Out of memory (OOM) errors are one of the most common causes of application crashes. Unlike CPU spikes that slow things down, memory exhaustion kills your process instantly — often with little warning.
Here's how to monitor memory properly and catch issues before they become incidents.
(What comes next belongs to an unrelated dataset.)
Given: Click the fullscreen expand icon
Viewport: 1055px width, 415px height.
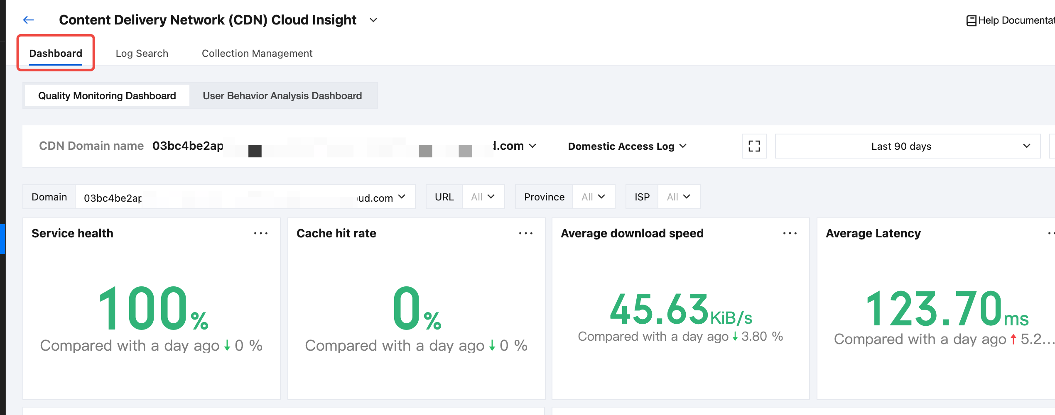Looking at the screenshot, I should pos(754,146).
Why Memory Monitoring Matters
Memory problems are sneaky. They often build slowly, then hit suddenly:
- Memory leaks grow over days or weeks until you hit limits
- Sudden traffic spikes can exhaust memory in minutes
- OOM kills happen instantly with no graceful degradation
- Swap thrashing destroys performance before the actual crash
Memory Metrics You Should Track
1. System-Level Metrics
| Metric | What It Means | Alert Threshold |
|---|---|---|
| Total memory used % | System-wide RAM utilization | >85% (critical: >95%) |
| Available memory | RAM free for new allocations | <100MB available |
| Swap usage | Memory spilled to disk | Any sustained swap usage |
| Swap in/out rate | How actively swapping | Sustained activity |
2. Process-Level Metrics
| Metric | What It Means | Alert Threshold |
|---|---|---|
| RSS (Resident Set Size) | Actual physical memory used | Approaching container limit |
| Heap used / heap max | Language runtime memory | >80% of heap |
| Memory growth rate | MB/hour increase | Sustained growth over hours |
| GC pause time | Time spent in garbage collection | >100ms pauses |
3. Container/Environment Metrics
| Metric | What It Means | Alert Threshold |
|---|---|---|
| Container memory limit | Hard limit for your process | Know this number |
| Memory usage % of limit | How close to OOM | >80% |
| OOM kill count | Times killed by OOM | Any OOM kills |
Detecting Memory Leaks
Memory leaks are the silent killers of long-running processes. Here's how to spot them:
Signs of a Memory Leak
- Steady upward trend in memory usage that never decreases
- Memory doesn't return to baseline after traffic spikes
- Increasing GC frequency or duration over time
- App gets slower over time (GC overhead)
How to Monitor for Leaks
# Track process memory over time (Linux)
watch -n 60 'ps -o pid,rss,command -p YOUR_PID'
# Log memory every minute for trend analysis
while true; do
echo "$(date): $(ps -o rss= -p YOUR_PID) KB"
sleep 60
done >> memory.log
Language-Specific Memory Monitoring
Node.js
// Get heap statistics
const used = process.memoryUsage();
console.log({
rss: `${Math.round(used.rss / 1024 / 1024)}MB`,
heapTotal: `${Math.round(used.heapTotal / 1024 / 1024)}MB`,
heapUsed: `${Math.round(used.heapUsed / 1024 / 1024)}MB`,
external: `${Math.round(used.external / 1024 / 1024)}MB`
});
// Enable heap snapshots for debugging
// node --expose-gc --heapsnapshot-signal=SIGUSR2 app.js
Python
import psutil
import os
process = psutil.Process(os.getpid())
memory_info = process.memory_info()
print(f"RSS: {memory_info.rss / 1024 / 1024:.1f}MB")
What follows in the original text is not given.